Let us bring together all the sources of funding: the county council capital budget, the local flood resilience levy fund and the £120 million in capital announced for schemes that do not meet the formula. I would welcome some clarification from the Minister this evening on how to bid for that fund. This is something that the town itself would be prepared to contribute to, and the Heritage Lottery Fund is going to be approached to help to protect the town’s heritage. There will be section 106 money from the new housing in the town and, of course, that help in kind from local farmers and builders. The Environment Agency does a wonderful job of supporting this process, and then we can put the scheme in for planning permission—this year, I hope. Once that process is complete, I believe that it is ambitious but feasible for the scheme to be shovel-ready next year. So Minister, I urge you to ask your officials—
Madam Deputy Speaker (Dame Eleanor Laing)
Order.
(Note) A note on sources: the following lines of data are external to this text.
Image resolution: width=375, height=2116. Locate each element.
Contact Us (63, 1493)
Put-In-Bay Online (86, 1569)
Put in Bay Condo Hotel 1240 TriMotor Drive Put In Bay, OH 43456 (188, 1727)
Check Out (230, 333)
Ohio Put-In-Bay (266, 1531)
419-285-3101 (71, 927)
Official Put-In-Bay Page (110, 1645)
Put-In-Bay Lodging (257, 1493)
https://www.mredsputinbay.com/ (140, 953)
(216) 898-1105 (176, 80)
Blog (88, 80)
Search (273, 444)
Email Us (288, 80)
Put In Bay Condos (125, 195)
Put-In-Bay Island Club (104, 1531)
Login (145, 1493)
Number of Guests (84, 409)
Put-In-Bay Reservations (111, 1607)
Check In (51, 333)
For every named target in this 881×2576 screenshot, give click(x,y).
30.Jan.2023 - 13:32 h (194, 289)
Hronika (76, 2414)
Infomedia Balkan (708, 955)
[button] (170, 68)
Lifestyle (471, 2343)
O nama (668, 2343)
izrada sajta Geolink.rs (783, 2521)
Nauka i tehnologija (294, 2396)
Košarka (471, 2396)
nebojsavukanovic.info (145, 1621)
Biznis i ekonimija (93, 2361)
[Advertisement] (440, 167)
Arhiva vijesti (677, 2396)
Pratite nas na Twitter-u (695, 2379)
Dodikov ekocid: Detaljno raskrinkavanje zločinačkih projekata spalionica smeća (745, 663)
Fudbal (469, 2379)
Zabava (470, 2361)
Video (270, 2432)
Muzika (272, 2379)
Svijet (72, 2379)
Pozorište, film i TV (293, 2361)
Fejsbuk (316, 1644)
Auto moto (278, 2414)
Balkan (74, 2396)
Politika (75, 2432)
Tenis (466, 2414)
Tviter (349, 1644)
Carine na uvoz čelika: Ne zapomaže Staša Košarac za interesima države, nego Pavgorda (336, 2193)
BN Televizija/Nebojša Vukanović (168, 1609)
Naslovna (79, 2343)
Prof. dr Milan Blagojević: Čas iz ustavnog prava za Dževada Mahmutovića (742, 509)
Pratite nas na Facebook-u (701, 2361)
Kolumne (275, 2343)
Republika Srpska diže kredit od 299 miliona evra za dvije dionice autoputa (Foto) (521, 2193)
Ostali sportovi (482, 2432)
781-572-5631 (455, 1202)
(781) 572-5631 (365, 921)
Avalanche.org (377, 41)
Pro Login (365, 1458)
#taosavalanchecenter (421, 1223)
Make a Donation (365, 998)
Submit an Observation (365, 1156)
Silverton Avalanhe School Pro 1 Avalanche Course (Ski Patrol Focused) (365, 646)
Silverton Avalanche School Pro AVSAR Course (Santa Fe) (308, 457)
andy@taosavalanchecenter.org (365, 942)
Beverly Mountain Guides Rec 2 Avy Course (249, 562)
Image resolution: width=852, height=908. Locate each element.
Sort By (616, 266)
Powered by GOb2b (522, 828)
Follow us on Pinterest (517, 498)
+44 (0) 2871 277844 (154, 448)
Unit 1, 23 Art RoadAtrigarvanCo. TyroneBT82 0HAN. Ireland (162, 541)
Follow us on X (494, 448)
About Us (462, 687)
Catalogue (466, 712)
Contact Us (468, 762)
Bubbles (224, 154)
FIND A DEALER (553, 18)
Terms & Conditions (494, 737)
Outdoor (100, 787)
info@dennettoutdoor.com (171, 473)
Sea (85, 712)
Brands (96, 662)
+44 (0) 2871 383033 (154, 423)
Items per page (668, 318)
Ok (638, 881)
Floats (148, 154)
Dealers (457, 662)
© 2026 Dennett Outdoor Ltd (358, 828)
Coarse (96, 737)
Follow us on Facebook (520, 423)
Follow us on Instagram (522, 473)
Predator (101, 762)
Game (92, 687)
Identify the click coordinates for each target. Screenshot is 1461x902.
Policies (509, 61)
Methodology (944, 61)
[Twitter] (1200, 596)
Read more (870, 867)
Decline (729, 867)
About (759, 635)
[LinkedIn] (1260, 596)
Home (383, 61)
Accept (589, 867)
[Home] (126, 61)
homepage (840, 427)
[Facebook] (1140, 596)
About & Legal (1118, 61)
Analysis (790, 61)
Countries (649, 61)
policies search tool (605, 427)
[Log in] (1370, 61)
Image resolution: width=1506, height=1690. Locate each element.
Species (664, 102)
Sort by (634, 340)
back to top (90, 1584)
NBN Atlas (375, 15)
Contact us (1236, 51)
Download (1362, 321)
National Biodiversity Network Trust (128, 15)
I cannot let the hon. Lady do that twice. I have let her do it once. We have a lot of new Members who, during this unusual time, seem to think that the normal procedures, courtesies and rules should be flouted, but the hon. Lady knows how to behave in the Chamber. She cannot address the Minister directly. She knows she cannot do that, and I implore her please to get it right so that I can use her as an example for Members who do not behave so well.
Thank you so much for that guidance, Madam Deputy Speaker. As you will recall, it has been some time since I held an Adjournment debate and I am grateful for the refresher course on etiquette. Through you, Madam Deputy Speaker, I urge the Minister to ask her officials to back this plan, and to back a solution that has eluded all her ministerial predecessors so that she can make her illustrious mark on the hundreds of years of history of this wonderful market town. Then, whether it is at a future mistletoe festival, Applefest celebration or Tenbury agricultural show, you, Madam Deputy Speaker, and through you the Minister will be given a garlanded welcome for the rest of your lives, whenever you choose to visit the beautiful town of Tenbury Wells.